» **Provided data**:
··········

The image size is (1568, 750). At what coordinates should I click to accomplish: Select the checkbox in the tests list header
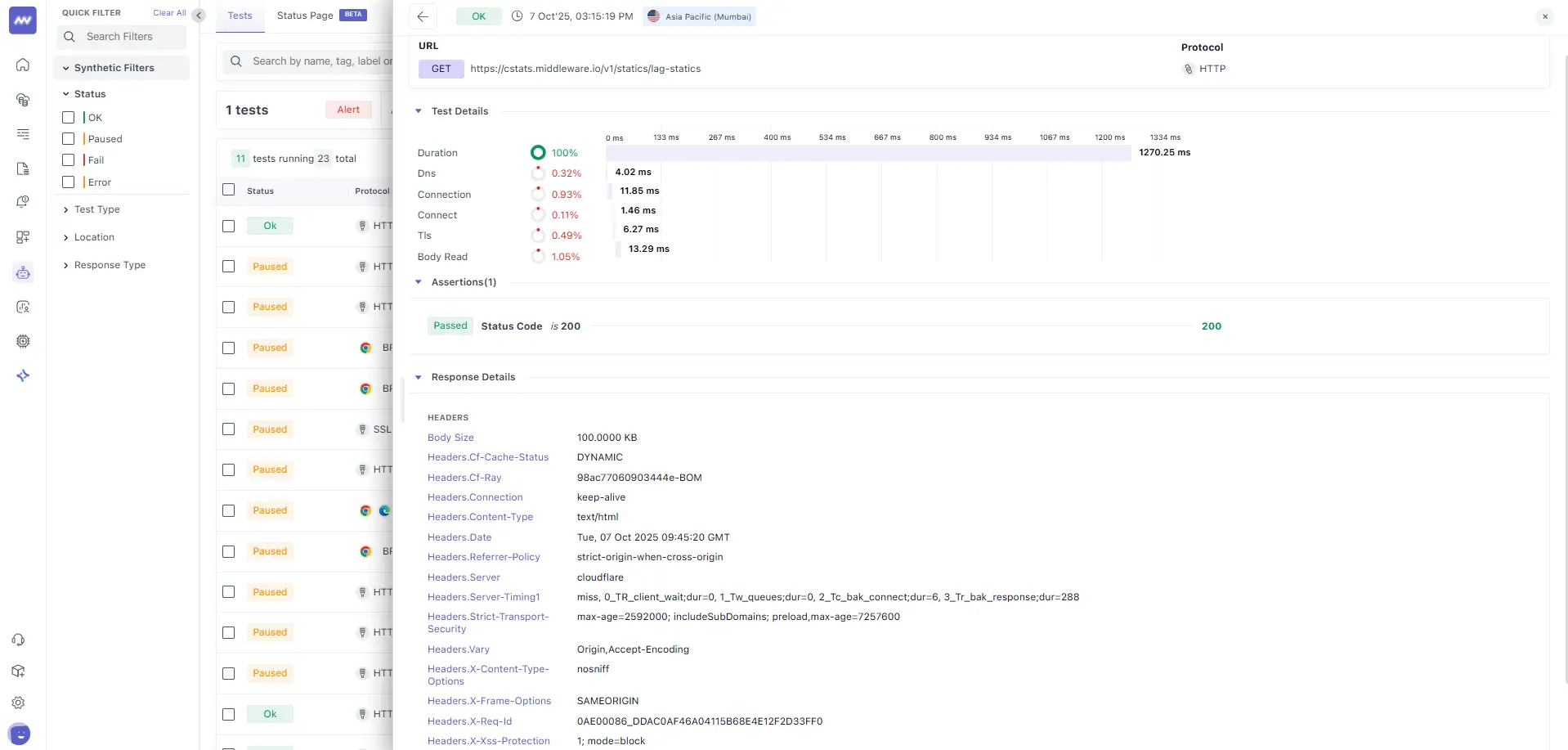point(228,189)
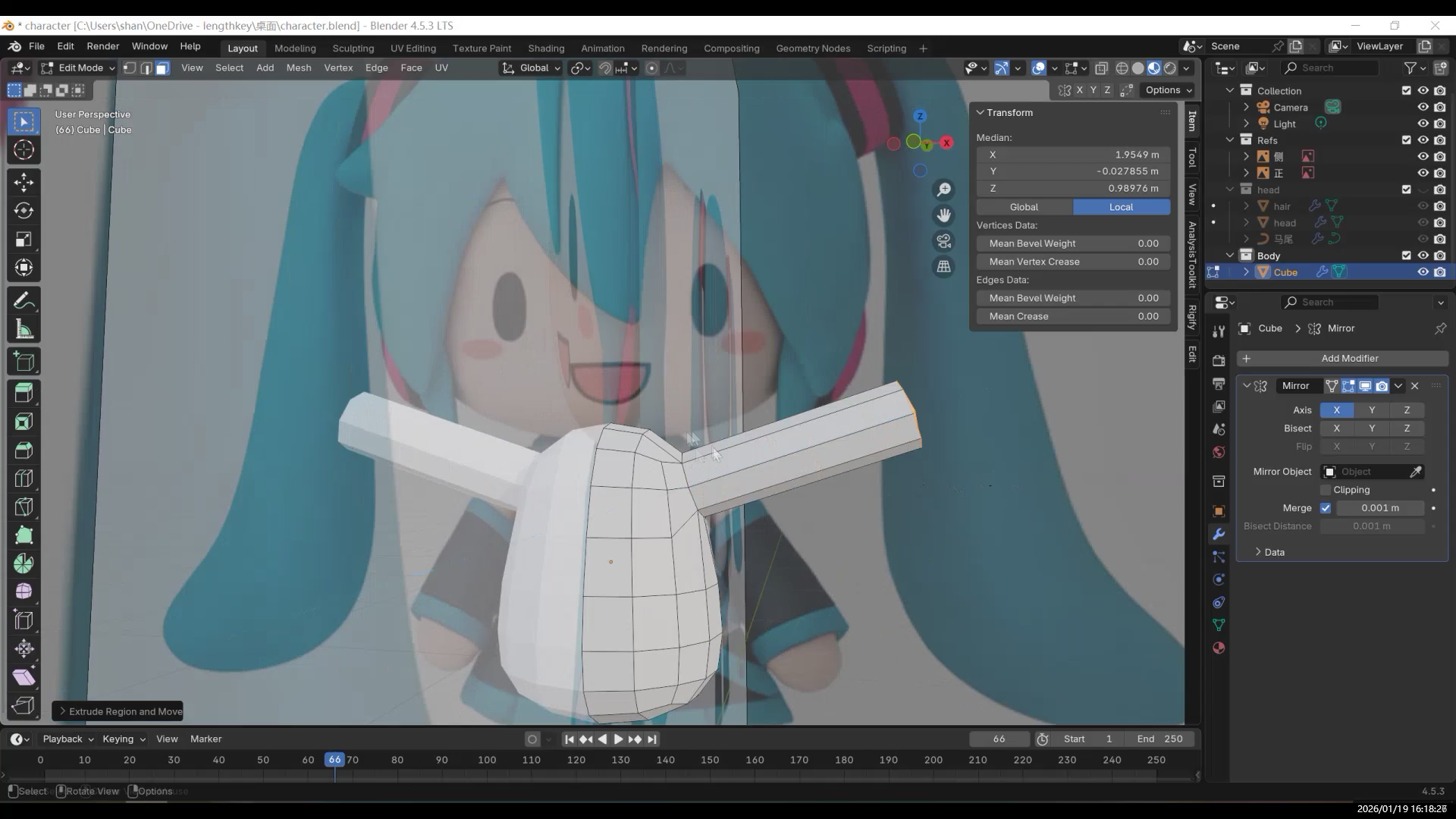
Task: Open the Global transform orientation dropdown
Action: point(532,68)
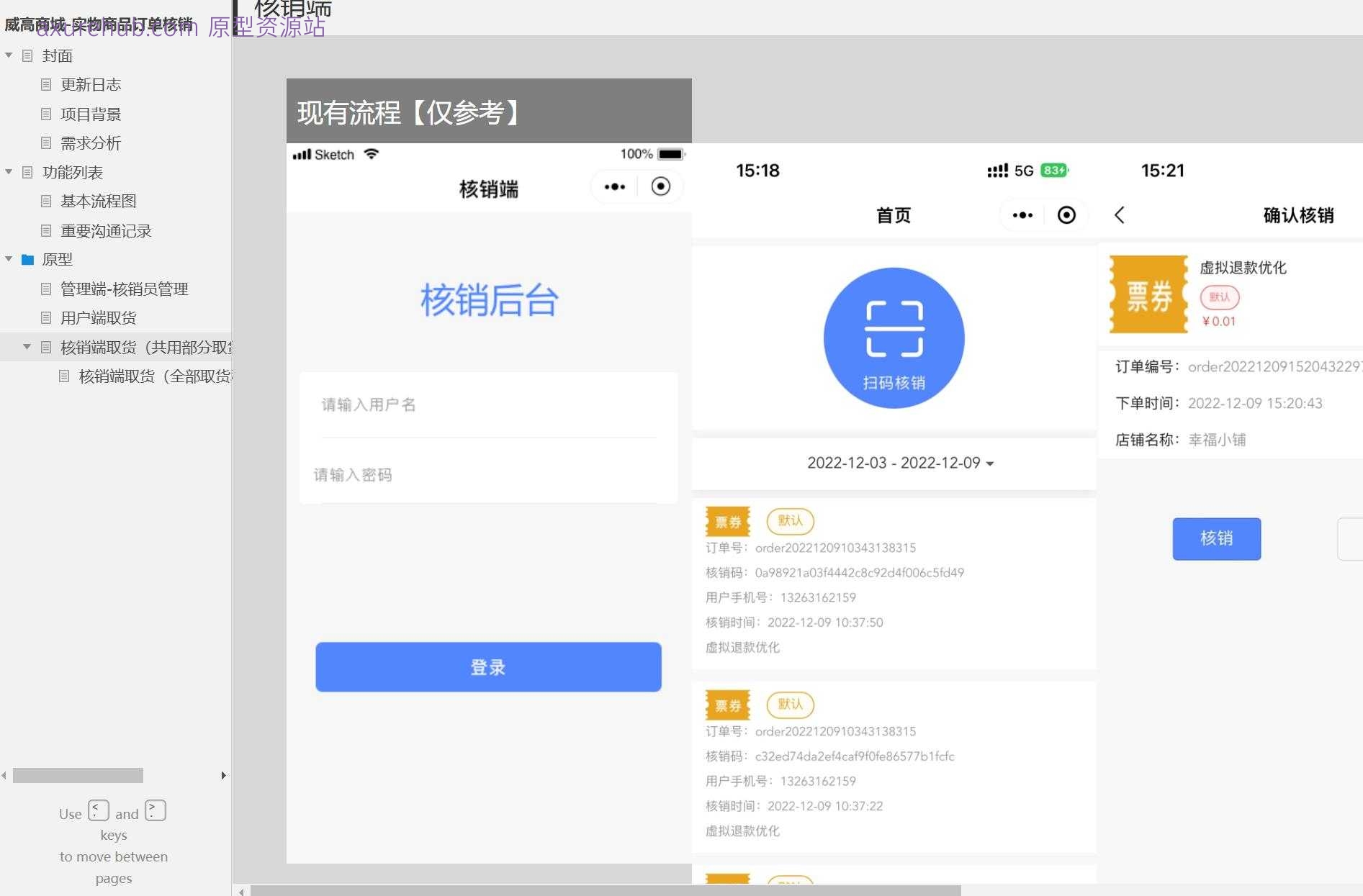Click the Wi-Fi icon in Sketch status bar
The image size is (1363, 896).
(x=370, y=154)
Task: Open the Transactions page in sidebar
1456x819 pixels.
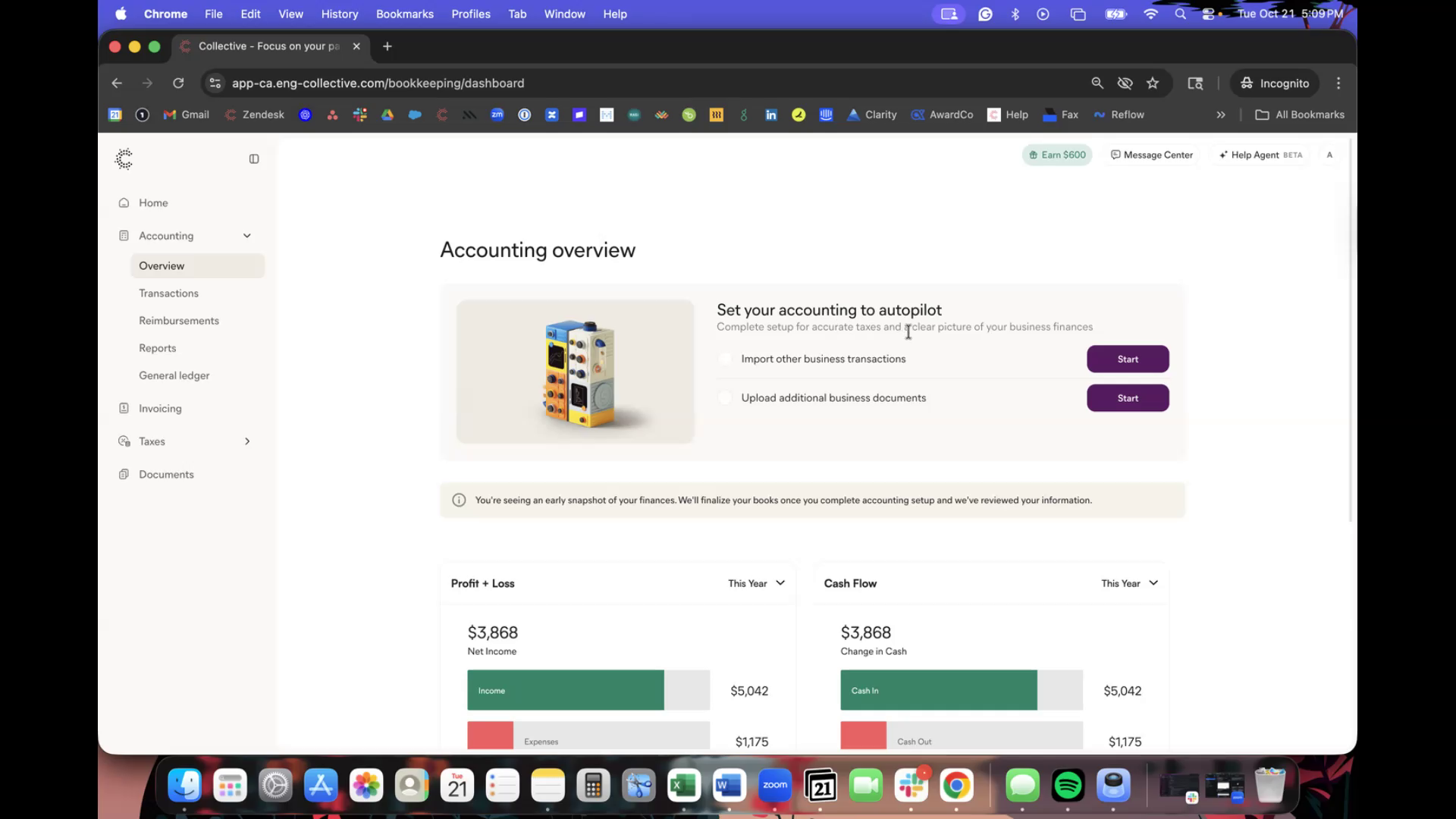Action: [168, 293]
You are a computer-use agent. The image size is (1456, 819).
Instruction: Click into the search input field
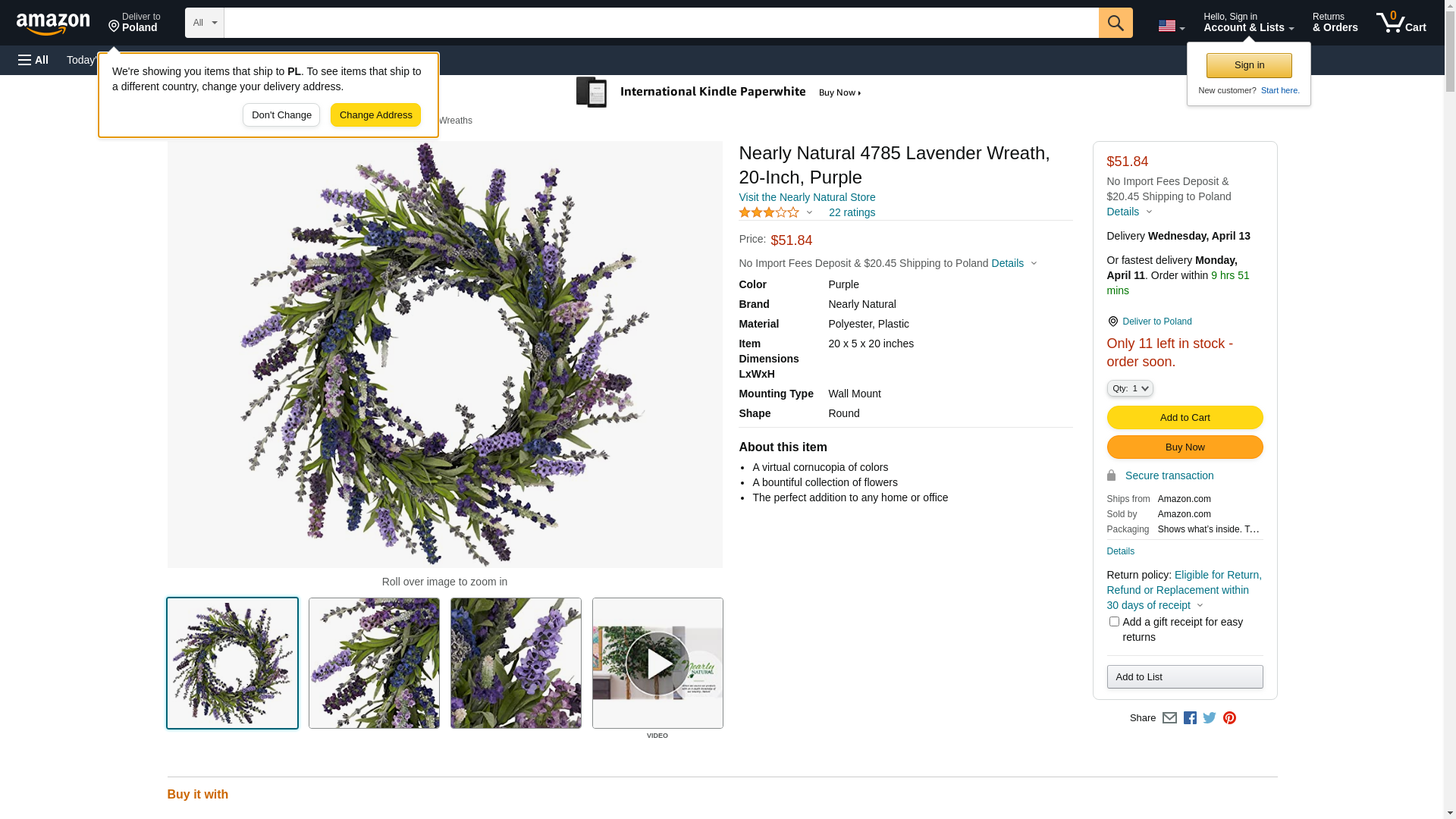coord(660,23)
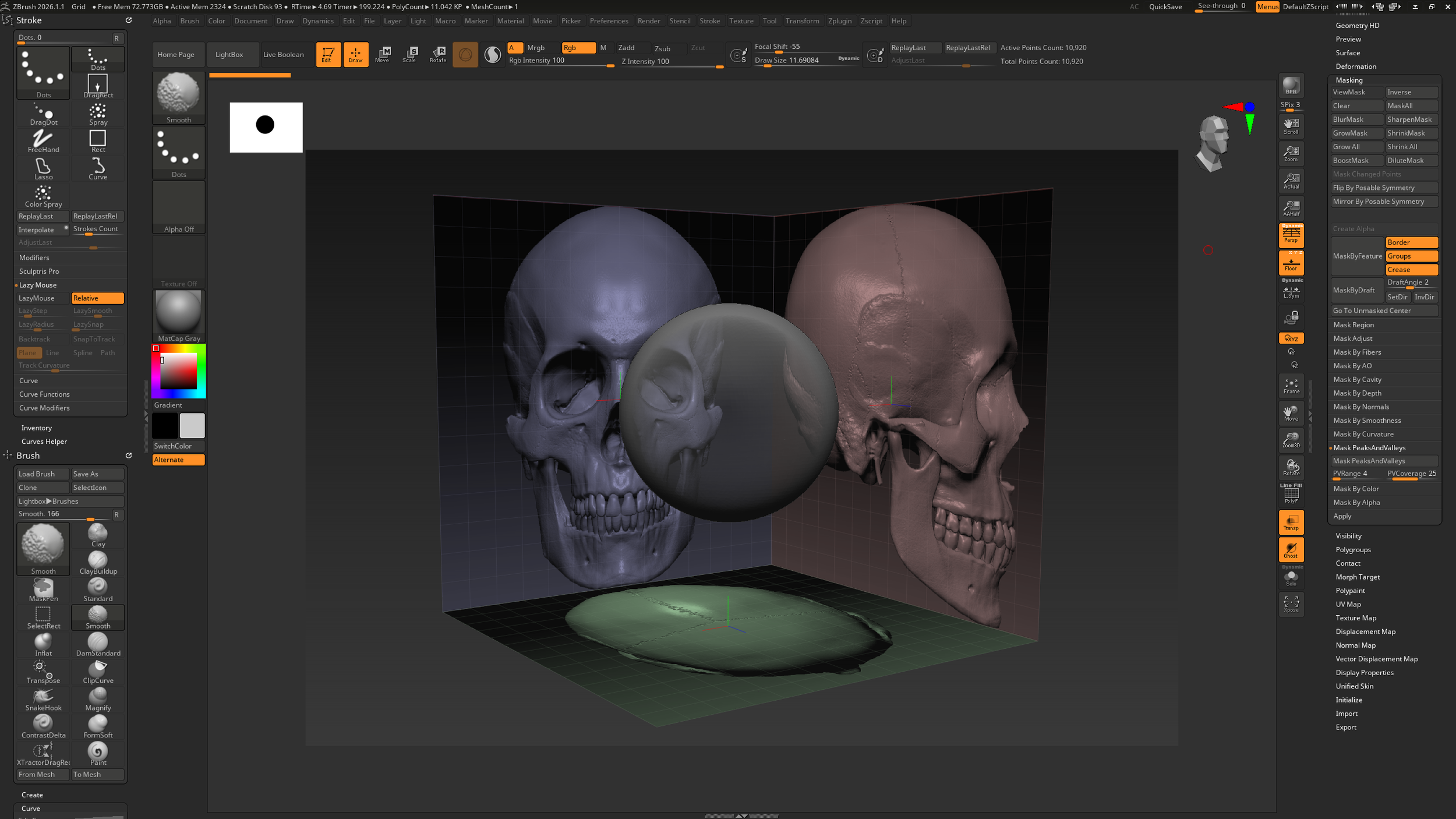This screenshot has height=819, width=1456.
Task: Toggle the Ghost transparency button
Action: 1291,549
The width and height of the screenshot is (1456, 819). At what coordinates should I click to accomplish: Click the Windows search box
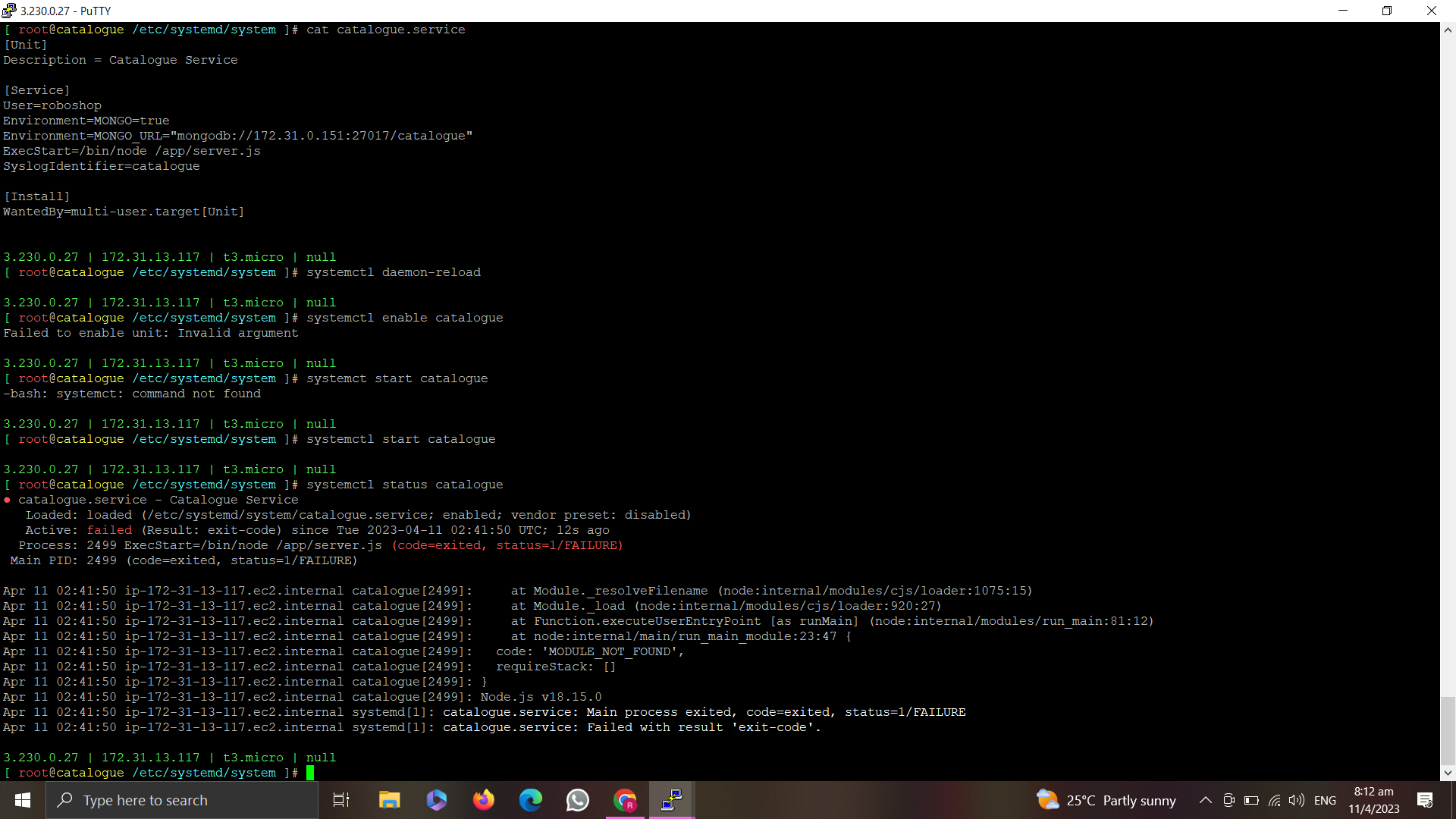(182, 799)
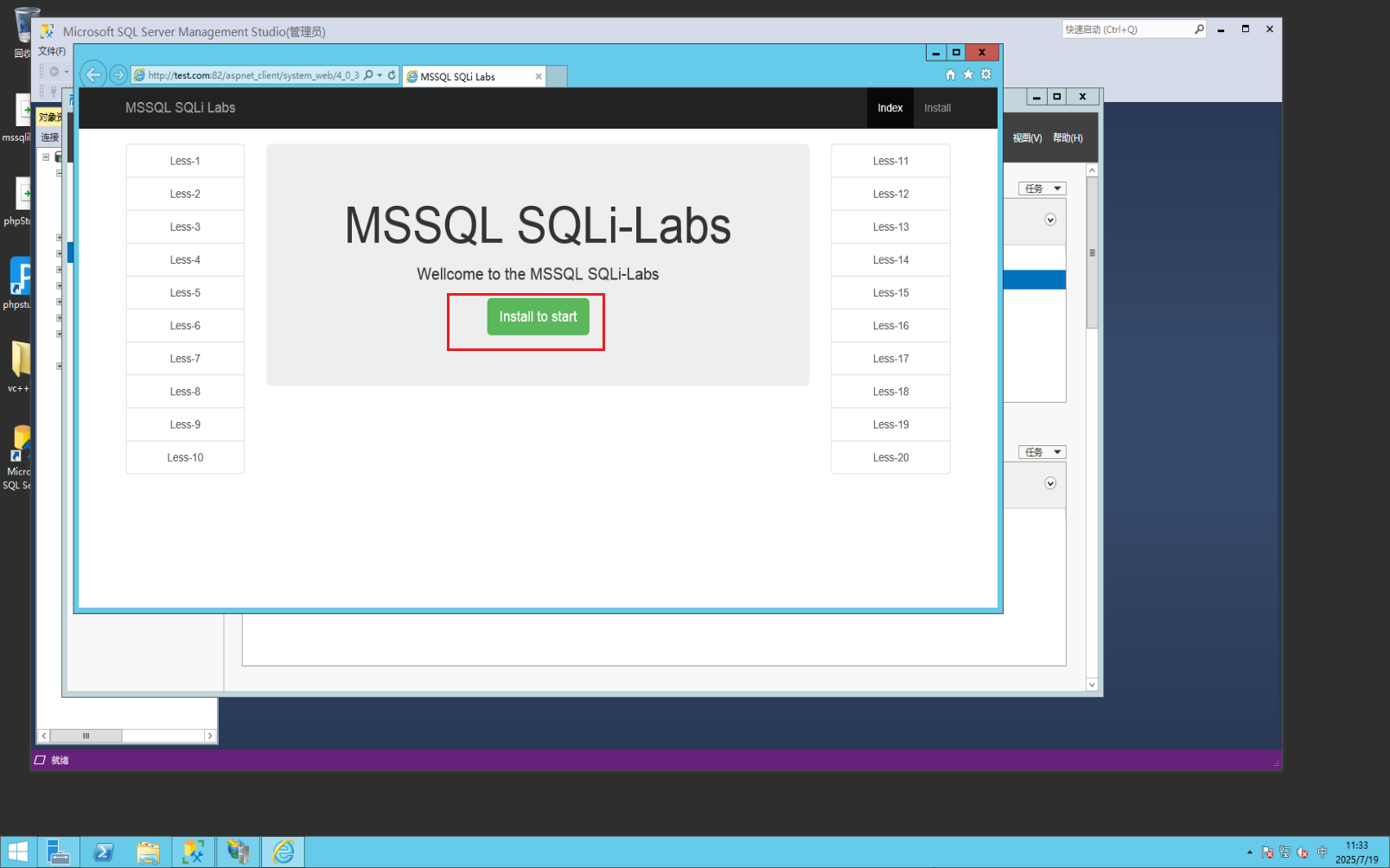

··········

» **What the exercise asks**: Your output should consist solely of the lines from the line containing "The width and" through the end of the data above, copied exactly, with images removed.

» **Output for this exercise**:
The width and height of the screenshot is (1456, 819). At what coordinates should I click to accomplish: Click the Windows search box
(182, 799)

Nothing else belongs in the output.